*** PASSAGE ***
In England and Wales, there was, in fact, a 30 year gap between the time when males began smoking and females. So it is not surprising that the anti-smoking crowd in Britain made the argument that recent (in 1966) increases in lung cancer among women resulted from a "30 year incubation period".

Burch effectively refuted that argument by plotting lung cancer rates for males in 1906 through 1926, against female rates for 1936 to 1966, and showed that, if the incubation theory was correct, the two curves should have been similar; they were in fact completely different.

Nevertheless, Doll and Peto's hypothesis caught on with the anti-smoking lobby at the time and smoking came to be blamed for almost every disease known to Man.

Publication bias

There is also the problem of publication bias. Publication bias is where, if a study doesn't say what a journal editor wants it to say, or what advertisers want to see, or if it is not poltically correct, it won't get published

Publication bias is common throughout medical publications, but is considerably more obvious in the case of tobacco and smoking.

Below is the abstract of a paper looking at this very subject.

Abstract8

Two approaches are used to assess publication bias in the environmental tobacco smoke/coronary heart disease (ETS/CHD) literature:

(1) Statistical tests applied to all sex-specific relative risk (rr) estimates from 14 previously published studies indicate that publication bias is likely. A funnel graph of the studies' log relative risks plotted against their standard errors is asymmetrical, and weighted regression of the studies' log relative risks on their standard errors is significant (P < 0.01).

(2) Previously unpublished ETS/CHD relative risks from the American Cancer Society's Cancer Prevention Studies (CPS-I and CPS-II) and the National Mortality Followback Survey (NMFS) do not show an increased CHD risk associated with ETS exposure.
  • CPS-I: men, rr = 0.97 (0.90-1.05);
  • CPS-I: women, rr = 1.03 (0.98-1.08);
  • CPS-II: men, rr = 0.97 (0.87-1.08);
  • CPS-II: women, rr = 1.00 (0.88-1.14);
  • NMFS: men, rr = 0.97 (0.73-1.28);
  • NMFS: women, rr = 0.99 (0.84-1.16).
Comparison of pooled relative risk estimates from 14 previously published studies (rr = 1.29; 1.18-1.41) and unpublished results from three studies (rr = 1.00; 0.97-1.04) also indicates that published data overestimate the association of spousal smoking and CHD (chi 2 = 25.1; P < 0.0001).

The bottom Line

So, where does that leave smoking as a cause of heart disease? Well there are two sides to the debate - and a lot of money to be made out of staying with the status quo. I am not qualified to suggest that smoking does not cause many of the conditions that it is blamed for, including heart disease. But I do think that it is an argument that needs to be looked at with some caution.

References

1. Stallones RA. The Rise and Fall of Ischaemic Heart Disease. Scientific American 1980; 243: 43-9.

2. Marmot MG, Booth M, Beral V. Changes in heart disease mortality in England and Wales and other countries. Hlth Trends 1981; 13: 33-38.

3. Silman AJ. Routinely collected data and ischaemic heart disease in the United Kingdom. Hlth Trends 1981; 13: 39-42.

4. Shepherd J, Betteridge DJ, Durrington P, et al. Strategies for reducing coronary heart disease and desirable limits for blood lipid concentrations: guidelines of the British Hyperlipidaemia Association. BMJ 1987; 295: 1245-6

5. Seltzer CC. Framingham Study data and "established wisdom" about cigarette smoking and coronary heart disease. J Clin Epidemiol 1989; 42 (8): 743-50.

6. Enstrom JE, Kabat GC. Environmental tobacco smoke and tobacco related mortality in a prospective study of Californians, 1960-98. BMJ 2003;326:1057

7. Burch PRJ. Smoking and lung cancer: the problem of inferring cause. J Royal Statistical Society 1998; 141:437-477.

8. LeVois ME, Layard MW. Publication bias in the environmental tobacco smoke/coronary heart disease epidemiologic literature. Regul Toxicol Pharmacol. 1995;21:184-91.
*** End of PASSAGE ***
*** DATA LISTING ***
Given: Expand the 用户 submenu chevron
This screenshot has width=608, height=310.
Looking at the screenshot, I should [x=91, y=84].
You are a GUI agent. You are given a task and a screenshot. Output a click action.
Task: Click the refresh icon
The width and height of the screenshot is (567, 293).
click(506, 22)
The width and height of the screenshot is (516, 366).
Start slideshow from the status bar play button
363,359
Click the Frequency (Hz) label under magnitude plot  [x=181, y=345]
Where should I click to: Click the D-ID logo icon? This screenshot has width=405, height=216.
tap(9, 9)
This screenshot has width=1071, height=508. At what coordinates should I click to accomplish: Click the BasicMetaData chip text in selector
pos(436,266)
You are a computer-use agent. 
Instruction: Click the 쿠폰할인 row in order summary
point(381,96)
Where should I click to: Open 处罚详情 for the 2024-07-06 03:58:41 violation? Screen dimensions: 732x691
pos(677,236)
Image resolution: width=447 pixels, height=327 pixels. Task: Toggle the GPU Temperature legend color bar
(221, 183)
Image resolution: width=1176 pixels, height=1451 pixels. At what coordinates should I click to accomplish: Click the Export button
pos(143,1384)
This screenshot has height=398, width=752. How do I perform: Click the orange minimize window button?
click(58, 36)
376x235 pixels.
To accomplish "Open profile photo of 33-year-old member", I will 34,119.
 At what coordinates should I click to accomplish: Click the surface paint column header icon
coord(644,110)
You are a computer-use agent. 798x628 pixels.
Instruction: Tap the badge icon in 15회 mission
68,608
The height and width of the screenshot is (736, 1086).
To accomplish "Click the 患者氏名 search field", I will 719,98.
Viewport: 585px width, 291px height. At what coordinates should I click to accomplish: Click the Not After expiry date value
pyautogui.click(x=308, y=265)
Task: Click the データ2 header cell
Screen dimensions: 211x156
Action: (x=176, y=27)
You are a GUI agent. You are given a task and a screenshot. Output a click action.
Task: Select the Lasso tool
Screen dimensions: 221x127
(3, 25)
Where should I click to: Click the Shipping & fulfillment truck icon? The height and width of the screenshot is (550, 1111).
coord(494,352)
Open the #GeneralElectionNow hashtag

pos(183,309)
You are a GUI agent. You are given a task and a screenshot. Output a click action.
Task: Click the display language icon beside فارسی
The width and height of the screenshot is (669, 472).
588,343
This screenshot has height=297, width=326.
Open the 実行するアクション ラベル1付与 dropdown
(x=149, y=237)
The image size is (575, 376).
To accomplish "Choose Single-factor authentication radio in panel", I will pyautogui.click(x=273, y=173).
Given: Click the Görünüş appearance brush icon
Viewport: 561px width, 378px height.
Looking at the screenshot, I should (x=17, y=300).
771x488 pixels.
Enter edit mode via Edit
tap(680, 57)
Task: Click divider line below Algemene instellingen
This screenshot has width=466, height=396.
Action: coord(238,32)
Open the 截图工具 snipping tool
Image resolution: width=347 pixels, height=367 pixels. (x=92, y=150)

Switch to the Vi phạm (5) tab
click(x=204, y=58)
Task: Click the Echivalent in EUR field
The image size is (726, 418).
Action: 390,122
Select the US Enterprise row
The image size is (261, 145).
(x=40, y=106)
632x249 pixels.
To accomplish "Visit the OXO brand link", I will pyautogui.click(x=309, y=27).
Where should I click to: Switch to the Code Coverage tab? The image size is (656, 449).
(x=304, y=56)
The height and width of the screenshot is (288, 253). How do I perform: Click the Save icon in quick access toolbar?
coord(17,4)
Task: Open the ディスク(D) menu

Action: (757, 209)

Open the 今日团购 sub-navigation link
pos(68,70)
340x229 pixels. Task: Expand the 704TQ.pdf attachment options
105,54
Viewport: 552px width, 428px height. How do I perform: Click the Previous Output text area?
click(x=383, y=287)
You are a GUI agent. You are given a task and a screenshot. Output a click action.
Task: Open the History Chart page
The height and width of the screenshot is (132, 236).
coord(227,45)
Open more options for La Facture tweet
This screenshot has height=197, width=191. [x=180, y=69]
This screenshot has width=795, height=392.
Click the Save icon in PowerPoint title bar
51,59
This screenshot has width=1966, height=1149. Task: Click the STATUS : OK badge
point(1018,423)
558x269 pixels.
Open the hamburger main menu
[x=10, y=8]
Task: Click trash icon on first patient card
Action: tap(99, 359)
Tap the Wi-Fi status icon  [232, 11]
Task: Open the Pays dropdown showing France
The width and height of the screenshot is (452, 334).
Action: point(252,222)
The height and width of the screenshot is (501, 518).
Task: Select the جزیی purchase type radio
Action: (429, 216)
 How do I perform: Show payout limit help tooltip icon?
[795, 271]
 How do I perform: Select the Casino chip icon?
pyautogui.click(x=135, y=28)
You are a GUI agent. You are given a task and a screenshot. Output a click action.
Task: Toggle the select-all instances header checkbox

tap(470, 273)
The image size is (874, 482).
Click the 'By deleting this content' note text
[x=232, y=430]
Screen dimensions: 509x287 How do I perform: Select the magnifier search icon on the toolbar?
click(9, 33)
*** End of DATA LISTING ***
**ACTIVITY**
Write out the portion of the smoking and heart disease passage above from "3. Silman AJ." up to and including "42 (8): 743-50.", copying its wording precisely.

**RESPONSE BOX**
3. Silman AJ. Routinely collected data and ischaemic heart disease in the United Kingdom. Hlth Trends 1981; 13: 39-42.

4. Shepherd J, Betteridge DJ, Durrington P, et al. Strategies for reducing coronary heart disease and desirable limits for blood lipid concentrations: guidelines of the British Hyperlipidaemia Association. BMJ 1987; 295: 1245-6

5. Seltzer CC. Framingham Study data and "established wisdom" about cigarette smoking and coronary heart disease. J Clin Epidemiol 1989; 42 (8): 743-50.